[OPE-L:5830] RE: form and content re value-form and abstractlabour

From: Michael Williams (michael@williamsmj.worldonline.co.uk)
Date: Fri Jun 08 2001 - 07:09:08 EDT

My response to Andy's (Hi Andy - how's the book going?) message is
interpolated into it:

> -----Original Message-----
> From: owner-ope-l@galaxy.csuchico.edu
> [mailto:owner-ope-l@galaxy.csuchico.edu]On Behalf Of Andrew Brown
> Sent: Friday, June 08, 2001 11:17 AM
> To: ope-l@galaxy.csuchico.edu
> Subject: [OPE-L:5829] Re: form and content re value-form and
> abstract labour
> Why assume that, because I talk apparent gibberish (!!),

I do not find you talking gibberish - these are tricky issues for all of us.

> I must be
> for some strange reason interested in 'justifying Marx', regardless
> of reality.

This is not a motive I intended to attribute to you. Sorry if it sounded

> Surely, a more sympathetic interpretation is that I view
> capitalism differently to you. Isn't it, in fact, fairly clear that our
> differences stem from our different philosophical positions. Note the
> difference between the materialist principle I tried to articulate on a
> previous post and your own philosophical position as expressed in
> your 1989 book. We both talk of U, I and P, but I add the rather
> important notion of 'matter'!

Fair enough. I do not feel unsympathetic to your position - I just disagree
with parts of it, and have learnt much from discussing these issues with
you, and stand ready to learn more, and perhaps change parts of my position.
As I have said before, rather than describing my position as 'materialist'
or 'idealist', I problematise the distinction as it is usually used. I do
not dispute the concept of 'matter', but hold to a thoroughgoing
anti-naturalism that sees matter has playing a secondary role in the
understanding of society, whilst not accepting that thereby my political
economy is anti-materialist. Social relations interconnected into systems
have real and systematic effects susceptible to rigorous theorisation and
empirical investigation - but they do not essential consist of 'matter' in
any coherent sense.
> Re 'plausibility': you seem to forget that your VFT is not quite so
> 'plausible' as you make out; for it involves a rather odd sui generis
> 'entity' called 'value', which apparently has no content whatsoever!
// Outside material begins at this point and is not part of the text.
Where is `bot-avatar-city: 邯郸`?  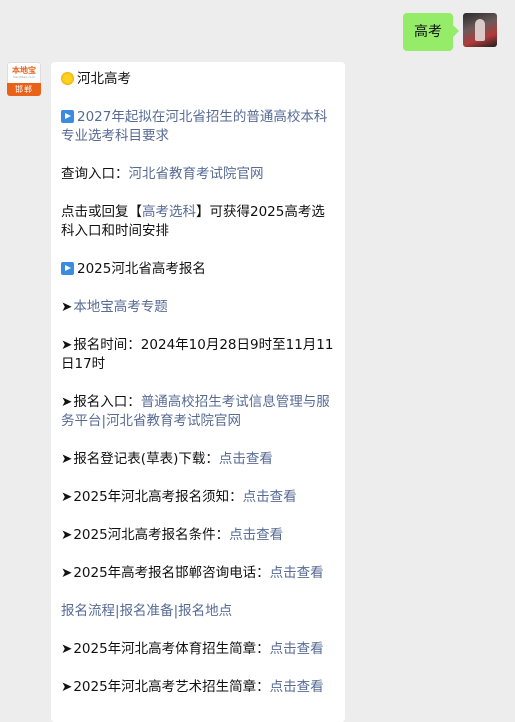 bot-avatar-city: 邯郸 is located at coordinates (24, 90).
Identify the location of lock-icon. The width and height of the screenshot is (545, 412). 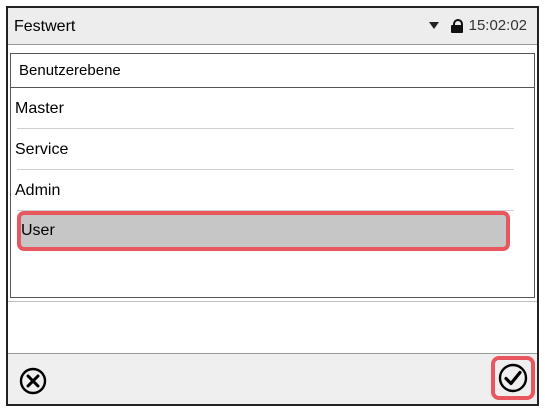
(456, 26).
Value is certainly odd if perceived as an 'entity' - but, imo, this is
because it is a predicate!

> More abstract even, than space and time, because space and time
> are abstractions from matter, whereas value doesn't seem to be an
> abstraction from anything. Now I guess you will reply that value
> must be 'concretised' but I don't see how one can concretise an
> impossible absurdity....I can concretise a general concept (animal,
> law, whatever) but not an impossible one (contentless 'value'). So
> on the 'plausibility' count I don't think you do much better than.

So be it. This reference to plausibility can carry no more argumentative
weight than an appeal to shared 'intuition' - and on this matter we clearly
do not share any intuition. However, the position you attribute to me is
inaccurate. Value is a predicate. The process of concretisation (if you
will) involves developing the more concrete conditions of existence for
Value to be predicated of Commodity and related to Abstract Labour.

The absurdity you refer to belongs properly to the Capitalist system in that
it is Value-form determined. But even this does not entail that the
value-form has no content; only that, absurdly, the capitalist System as
such is indifferent to the content of the value-form.

> Sorry to be so far away from grasping your notion of value...

I am tempted to say that it is your loss - but that would be rude! In fact I
am always open to the possibility of changing my position in dialogue with,
inter alia, you. Anyway, presumably if I am 'right', then my inability to
persuade you is down to my weaknesses of presentation rather than to
anything in you about wish you need to apologise!